Une opération militaire d’envergure a été menée par les Forces armées de la République démocratique du Congo dans le territoire de Shabunda. Cette intervention, ciblée et décisive, a abouti à la capture d’un chef de groupe armé notoire. La neutralisation de cette menace représente-t-elle un tournant dans la sécurisation du Sud-Kivu ? Les réponses sont mitigées, entre espoir de paix et vigilance maintenue.
Dimanche 29 mars, une unité des FARDC a lancé une offensive dans la localité de Kitete, à Shabunda-Centre. L’objectif était clair : démanteler une cellule armée se réclamant des Wazalendo, mais impliquée dans une série d’activités criminelles. Les combats ont été brefs mais intenses. Le bilan officiel fait état de l’arrestation du général autoproclamé Amisi Sisawa, plus connu sous le nom de « Muswahili ». Treize de ses combattants ont également été capturés. Les affrontements ont causé la mort de deux hommes et blessé grièvement deux autres.
Le porte-parole du secteur opérationnel Sukola 2 Nord-Sud Kivu a rapidement clarifié la nature de l’opération. Il a été souligné que le groupe ciblé était en réalité « une association de malfaiteurs se faisant passer à tort pour des Wazalendo ». Cette distinction est cruciale dans une région où la labellisation des milices est souvent utilisée comme un écran de fumée. L’arrestation de Muswahili constitue un succès tactique immédiat pour l’armée régulière.
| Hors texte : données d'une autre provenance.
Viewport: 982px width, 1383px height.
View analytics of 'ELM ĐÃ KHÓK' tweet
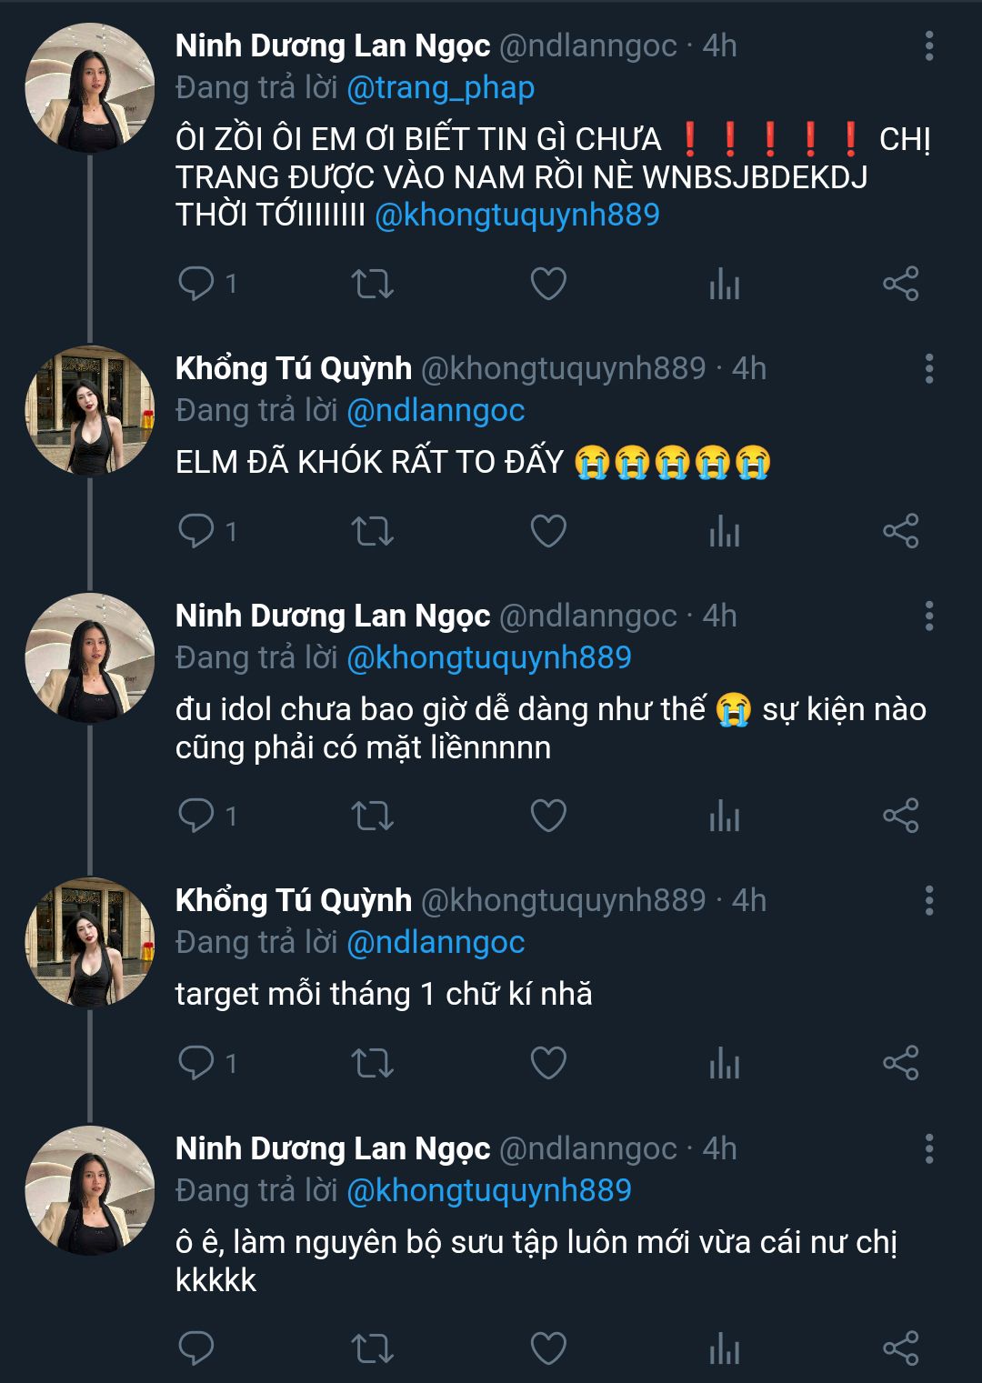725,531
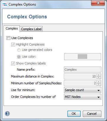Open the Use for minimum dropdown
The width and height of the screenshot is (107, 121).
click(x=82, y=90)
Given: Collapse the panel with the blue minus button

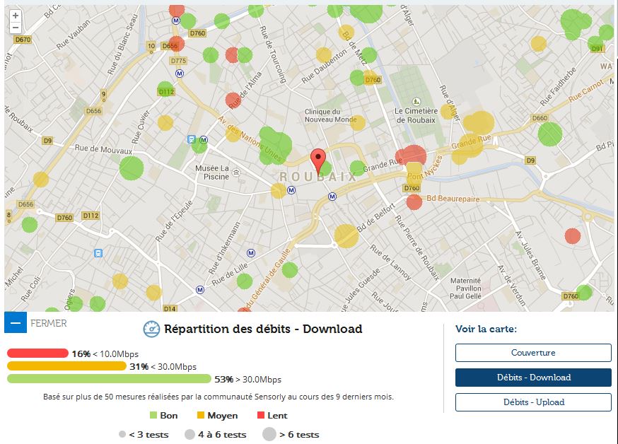Looking at the screenshot, I should click(x=15, y=322).
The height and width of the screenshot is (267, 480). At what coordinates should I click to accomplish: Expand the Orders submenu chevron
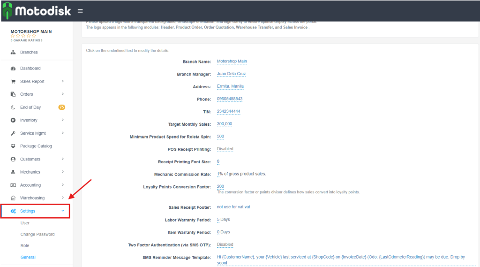[63, 94]
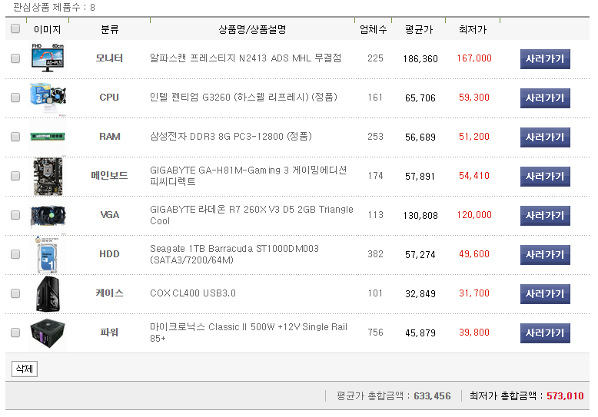598x417 pixels.
Task: Click the 업체수 column header
Action: click(x=374, y=30)
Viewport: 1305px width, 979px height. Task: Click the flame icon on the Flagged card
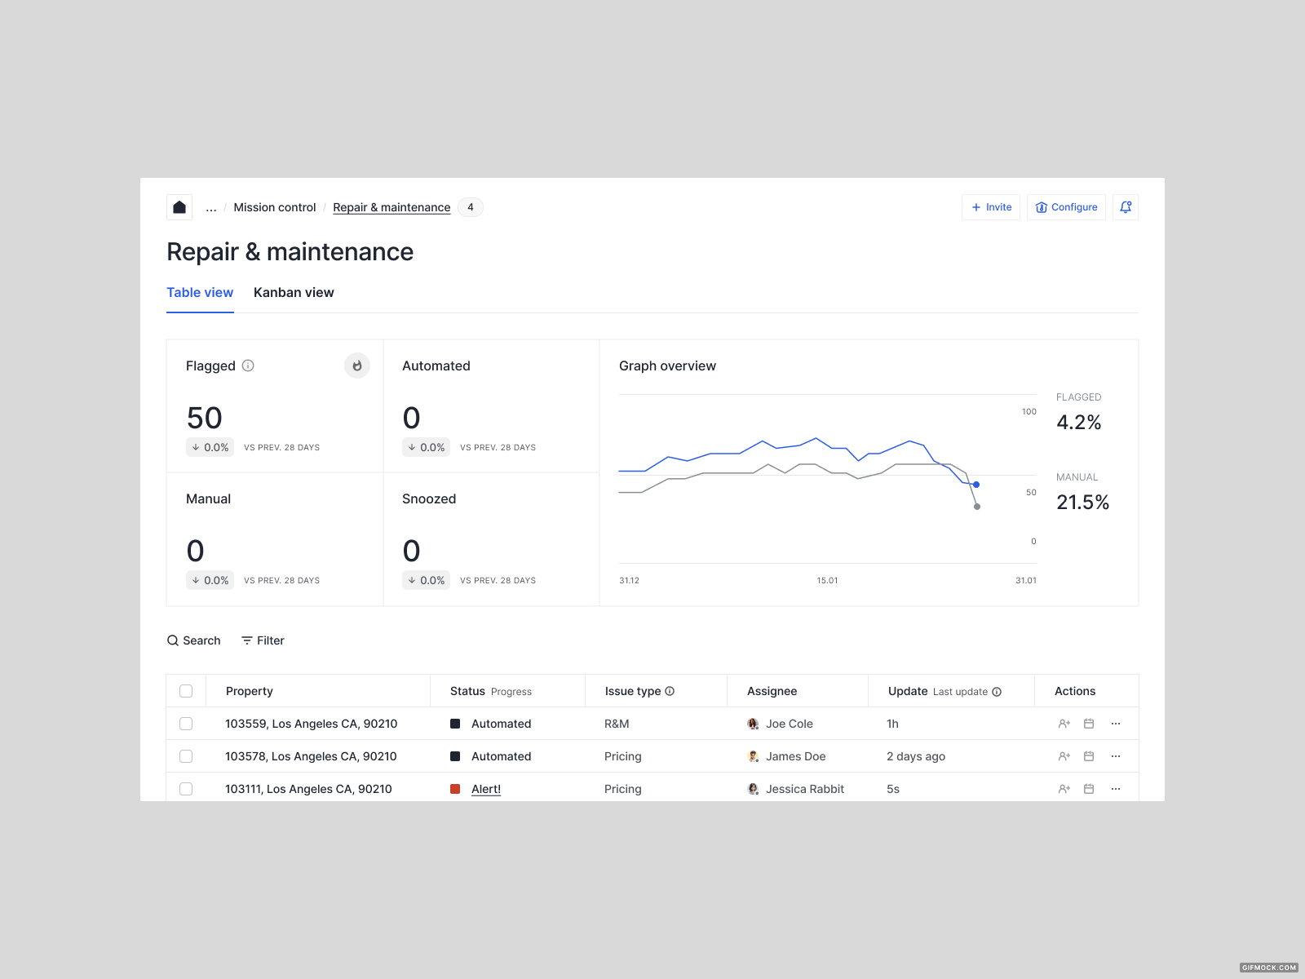click(x=356, y=365)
Sur le terrain, la nouvelle a été accueillie avec un soulagement palpable par une partie de la population. Pendant des mois, le groupe dirigé par Amisi Sisawa a semé la terreur dans plusieurs localités du territoire. Pillages, extorsions, actes de torture et travaux forcés, notamment dans les zones minières, lui sont imputés. Son démembrement est perçu comme une première étape vers le rétablissement de l’autorité de l’État dans une zone longtemps livrée à elle-même. Des acteurs de la société civile saluent cette avancée, y voyant un signal fort envoyé aux autres groupes armés du Sud-Kivu.
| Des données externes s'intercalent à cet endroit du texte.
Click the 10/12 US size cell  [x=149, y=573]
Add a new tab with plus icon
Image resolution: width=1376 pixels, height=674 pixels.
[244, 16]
Pourtant, l’ombre de la menace planait jusqu’aux plus hautes sphères provinciales. Le ministre provincial de la Justice, Mayani Faustin, en a fait l’amère expérience. Lors d’une mission officielle à Shabunda, il a été la cible directe de menaces proférées par Muswahili. « Lorsque nous avons annoncé notre arrivée à Shabunda, il a commencé à intervenir à la radio et à diffuser des messages vocaux pour affirmer qu’il empêcherait notre venue », a-t-il témoigné. Cet incident illustre le climat d’impunité et de défi dans lequel opérait ce groupe.
Mais la capture d’Amisi Sisawa suffira-t-elle à ramener une sécurité durable ? De nombreuses voix, au sein de la société civile et parmi les observateurs, appellent à la plus grande prudence. La neutralisation d’un seul groupe ne doit pas faire illusion. Le territoire de Shabunda, comme d’autres parties de la province, reste le théâtre d’activités d’autres factions armées. Certaines continuent d’opérer sous le couvert d’étiquettes locales, compliquant le travail des forces de l’ordre. L’appel est donc unanime : les opérations des FARDC à Shabunda doivent se poursuivre et s’intensifier.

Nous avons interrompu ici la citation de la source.